Stored records

^^^^^^^^

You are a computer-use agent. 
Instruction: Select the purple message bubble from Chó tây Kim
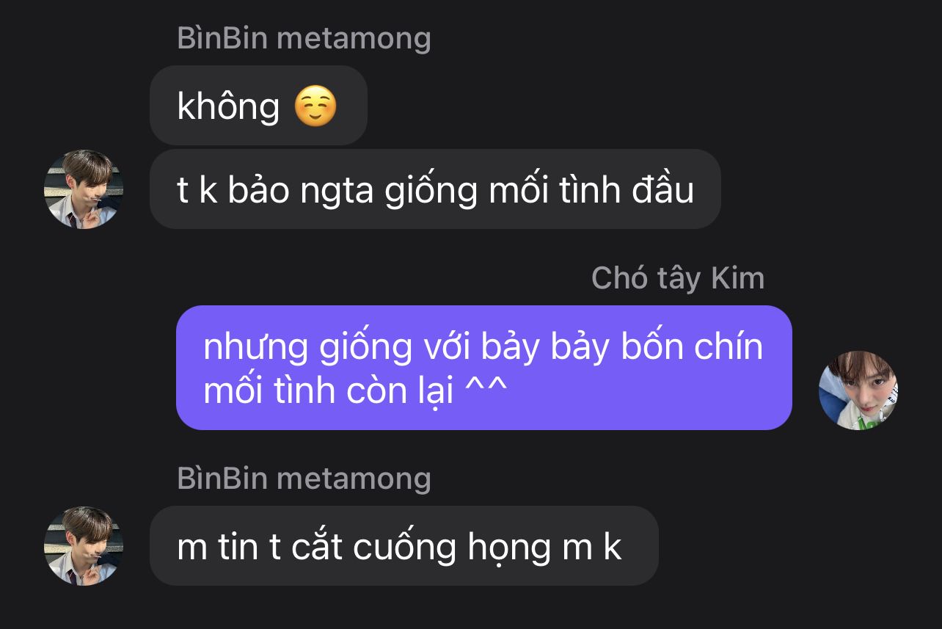[484, 368]
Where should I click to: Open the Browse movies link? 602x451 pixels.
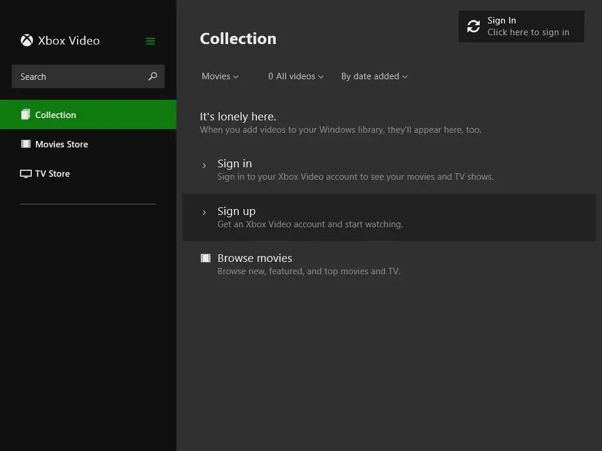pyautogui.click(x=255, y=258)
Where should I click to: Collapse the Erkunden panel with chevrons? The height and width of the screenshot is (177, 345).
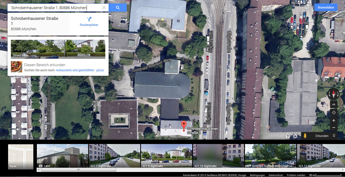pos(334,136)
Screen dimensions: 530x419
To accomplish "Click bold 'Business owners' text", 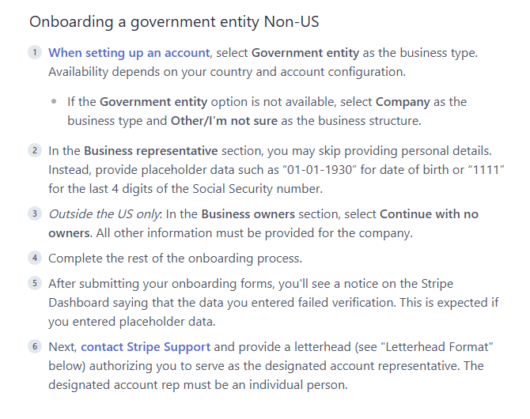I will coord(248,214).
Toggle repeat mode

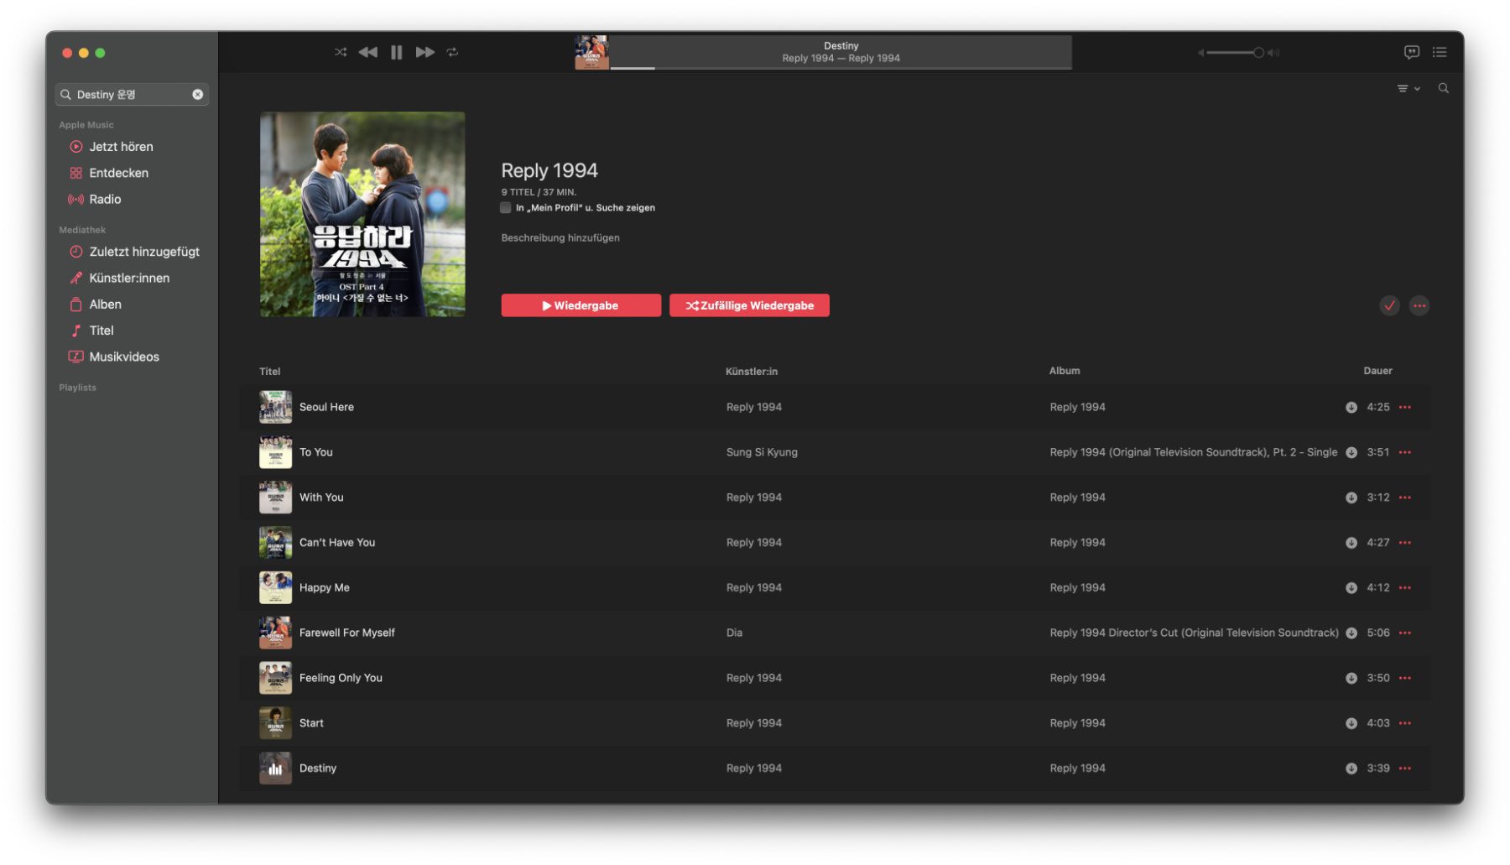point(453,52)
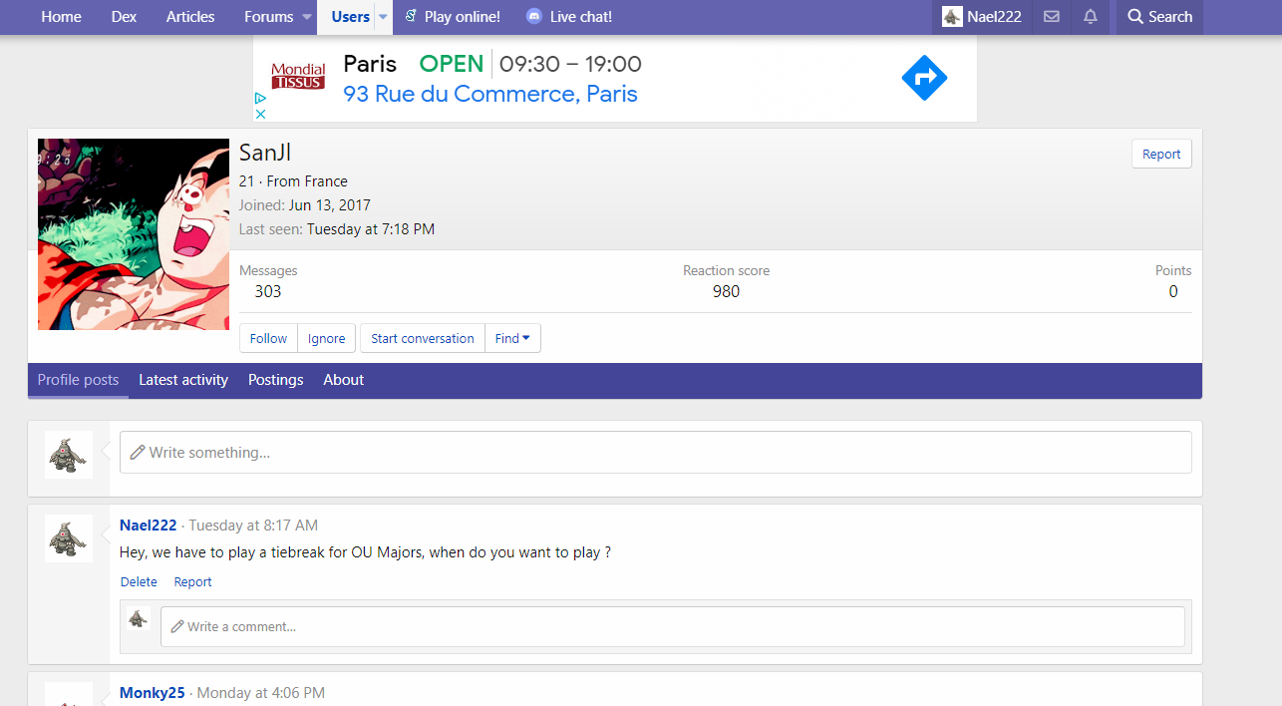Click the Ignore button for SanJl
The image size is (1282, 706).
pyautogui.click(x=326, y=338)
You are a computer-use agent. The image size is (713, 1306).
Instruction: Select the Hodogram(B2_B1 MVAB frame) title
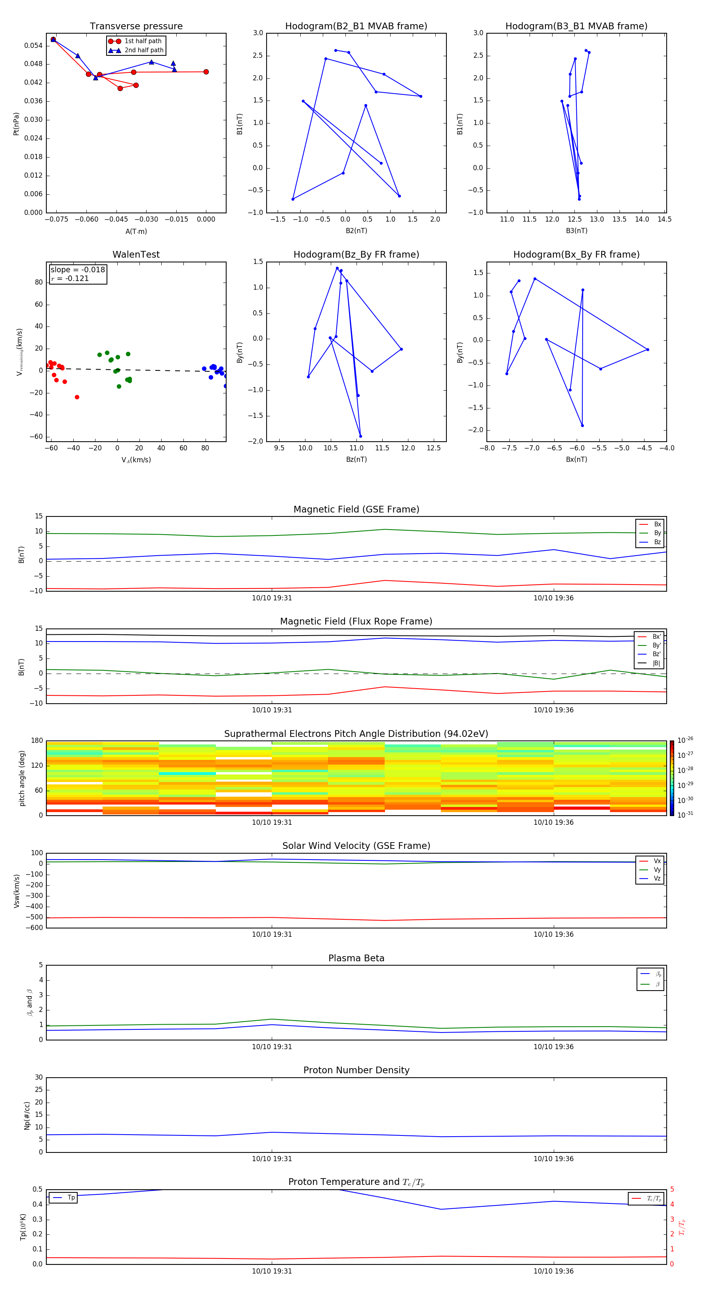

^^^^^^^^

WHAT TO PRODUCE: Word for word, write out each line from the one with "Toggle repeat mode" through the end of the entries above, and omit any pictures.

REPLY:
Toggle repeat mode

point(453,52)
Click the Ignore button for SanJl
The image size is (1282, 706).
pyautogui.click(x=326, y=338)
You are a computer-use agent. The image size is (713, 1306).
Instruction: Select the Hodogram(B2_B1 MVAB frame) title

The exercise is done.